Hening. Willi memilih diam untuk sesaat sebelum akhirnya mengalihkan pandangan darinya. Mata Willi terlihat jelas oleh Firda memancarkan ketakutan.
"Jangan buang-buang waktu aju, Wil," ujar Firda sedikit kesal.
Willi akhirnya kembali menatap Firda. "Tadi nangis, ya?" tanya Willi terdengar meringis.
"Nggak, cuma lagi sembelit," balas Firda asal sambil menyadarkan punggung di mobilnya seraya bersedekap dada. "Kurang serat."
"Jangan nangis dong."
"Ternyata kamu tuh selain gagu juga budeg, ya, Wil?" cetus Firda setengah menyindir.
"Aku bilang kan aku nggak nangis. Udah bosen aku nangisin kamu," sambingnya beberapa detik kemudian.
"Jadi sering?"
"Ini ngapain sih ke sini kalau cuma buat ngabsenin aku nangis apa nggak?" Firda bertanya penuh emosi. Mata pun ikut melirik sinis ke arah Willi yang tak berubah berdiri di sampingnya.

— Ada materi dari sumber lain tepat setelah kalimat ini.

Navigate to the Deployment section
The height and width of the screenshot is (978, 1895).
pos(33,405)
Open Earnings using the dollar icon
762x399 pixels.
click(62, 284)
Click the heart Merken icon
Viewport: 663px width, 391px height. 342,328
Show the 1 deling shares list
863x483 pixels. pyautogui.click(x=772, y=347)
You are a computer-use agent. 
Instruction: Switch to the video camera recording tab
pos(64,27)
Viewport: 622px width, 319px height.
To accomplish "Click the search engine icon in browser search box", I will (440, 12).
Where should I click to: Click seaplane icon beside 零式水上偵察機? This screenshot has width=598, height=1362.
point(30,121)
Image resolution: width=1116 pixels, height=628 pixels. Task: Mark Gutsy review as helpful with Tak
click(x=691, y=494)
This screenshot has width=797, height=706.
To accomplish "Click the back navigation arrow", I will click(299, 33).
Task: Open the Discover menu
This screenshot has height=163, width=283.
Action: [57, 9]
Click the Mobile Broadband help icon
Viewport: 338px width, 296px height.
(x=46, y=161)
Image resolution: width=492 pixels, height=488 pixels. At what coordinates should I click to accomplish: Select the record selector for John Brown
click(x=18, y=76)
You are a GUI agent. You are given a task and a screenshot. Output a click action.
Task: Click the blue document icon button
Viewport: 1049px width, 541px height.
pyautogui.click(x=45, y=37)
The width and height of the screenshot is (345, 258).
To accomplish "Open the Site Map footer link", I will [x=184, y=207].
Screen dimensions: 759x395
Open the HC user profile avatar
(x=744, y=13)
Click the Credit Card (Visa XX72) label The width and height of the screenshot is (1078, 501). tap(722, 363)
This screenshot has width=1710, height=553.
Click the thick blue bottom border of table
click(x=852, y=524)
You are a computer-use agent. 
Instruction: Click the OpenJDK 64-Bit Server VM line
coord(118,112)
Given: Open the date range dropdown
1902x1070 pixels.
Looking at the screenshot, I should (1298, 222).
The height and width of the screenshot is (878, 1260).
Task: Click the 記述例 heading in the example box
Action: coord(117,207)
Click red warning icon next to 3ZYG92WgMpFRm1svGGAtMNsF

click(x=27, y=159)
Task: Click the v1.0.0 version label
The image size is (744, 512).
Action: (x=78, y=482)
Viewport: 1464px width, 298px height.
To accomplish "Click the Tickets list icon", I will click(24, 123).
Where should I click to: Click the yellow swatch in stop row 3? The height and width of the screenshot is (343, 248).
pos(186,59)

Willi menatap Firda dengan puppy eyes-nya. Cih!
"Iya, sering! Hampir tiap hari aku nangis gara-gara dianggap hantu sama pacar sendiri. Aku tiap hari selingkuh sama Siri ya asal kamu tau. Aku udah nyaman sama dia. Jadi kayaknya aku udah nggak butuh kamu lagi." Semua kekesalan Firda luapkan malam ini. Sejujurnya ia muak terus menjalankan hubungan gila layaknya ia seorang pemuja.
Willi meringis. Tangannya bermain menggaruk kepalanya yang tidak gatal. "Fir, jangan gini dong."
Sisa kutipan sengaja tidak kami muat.